Sports fan? How about plan a trip to Spain and do some sports-centric holiday while in Barcelona!

READ ALSO:16 European Cities With The Most Stunning Architecture Designs

Majorca

Majorca

One of Spain’s Balearic Islands in the Mediterranean is the splendid island of Majorca, also known as Mallorca. Beach resorts, sheltered coves, limestone-studded mountains and Roman and Moorish ruins shower the island.

Travel to Spain and see Capital Palma de Mallorca which has a massive Santa María cathedral ‒ a Gothic landmark 13th century. The adjacent Almudaina is a Moorish-style Arab fortress converted to a royal residence. The Hilltop Bellver Castle, a circular medieval fort located on the west side. Citrus plantations surround Stone-built villages with their art galleries and music festival, and hillside Fornalutx. In Sierra de Tramuntana, dry stone terraces are built to create space to grow to produce a challenging agricultural landscape showcasing Islamic and Western cultures.

The Royal Palace of Madrid

Madrid

Known as Spain’s capital, Madrid is a city of boulevards and expansive, breathtaking parks such as the Buen Retiro, which used to belong to the Spanish monarchy until the late 19th century. It’s renowned for its rich repositories of European art, including the Prado Museum’s works by Goya, Velázquez and other Spanish masters.

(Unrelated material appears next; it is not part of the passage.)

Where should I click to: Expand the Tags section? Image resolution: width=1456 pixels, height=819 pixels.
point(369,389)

If you travel to Spain, one must not miss The Royal Palace of Madrid, the official residence of the Spanish Royal Family. The Royal Palace has 2,000 rooms, weaponry, and a garden. This could also pass as a museum with tours around the palace, arts, and antiques.

Granada

Granada

Sitting in southern Spain’s Andalusia region, in the foothills of the Sierra Nevada Mountains is the wonderful city of Grenada. Known for its exhibits of medieval architecture dating to the Moorish occupation, especially the Alhambra, this city offers fortress complex built on hilltops, beautiful patios, royal palaces, and reflecting pools from the Nasrid dynasty. And not to mention, the fountains and orchards of the Generalife gardens are just some of the top places to visit in Andalusia. The El Bañuelo, featuring 11th-century Arab baths adorned with cavernous brick vaults & octagonal & star-shaped skylights, can also be found here.

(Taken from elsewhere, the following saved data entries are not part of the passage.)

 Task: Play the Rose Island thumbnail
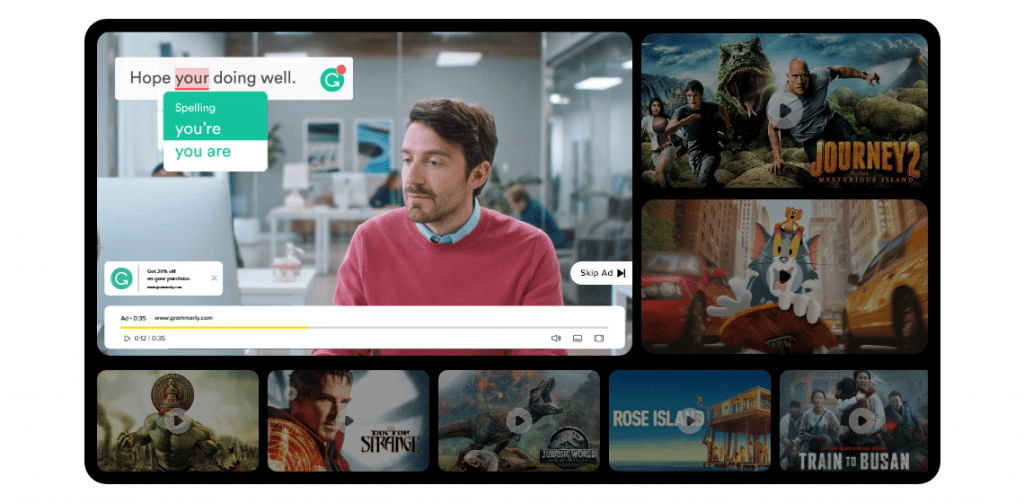(x=690, y=421)
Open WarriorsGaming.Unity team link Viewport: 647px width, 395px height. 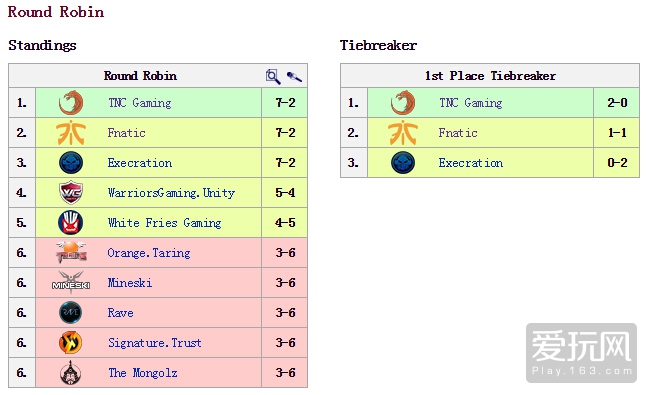(171, 193)
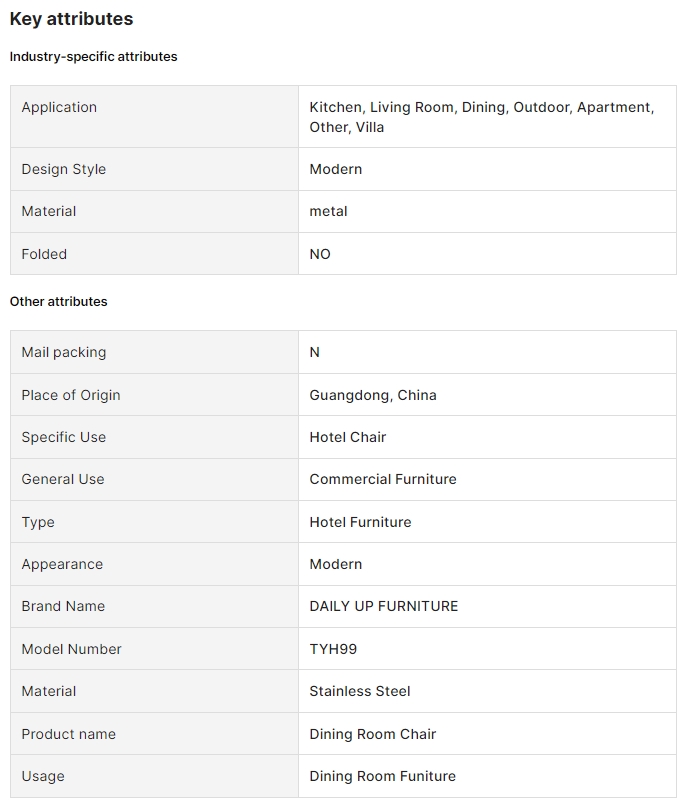Select the Mail packing label

(x=63, y=352)
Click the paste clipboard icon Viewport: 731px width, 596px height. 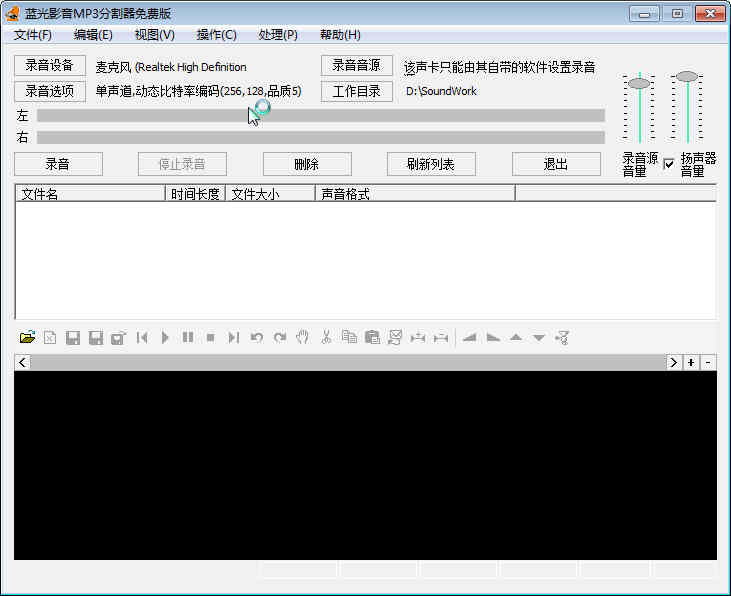372,338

READ MORE:The 15 Culinary Destinations in Europe That Will Make You Hungry! (Foodie Vacations)

Valencia

Valencia

On Spain’s southeastern coast, where the Turia River meets the Mediterranean Sea, is where the city of Valencia lies. It is known as the City of Arts and Sciences, displaying modernized structures, including a planetarium, an Oceanarium, and an interactive museum. Cullera, Valencia is surrounded by eleven picture-perfect beaches such as the Playa Mareny de San Llorenç, one of the quietest beaches in Cullera, bordered by the Sueca to the north and is part of the Albufera Natural Park. One of the interesting things about this beach is the dunes. This unspoiled beach has lesser visitors than others, a reason why there is a portion where nudism is permitted.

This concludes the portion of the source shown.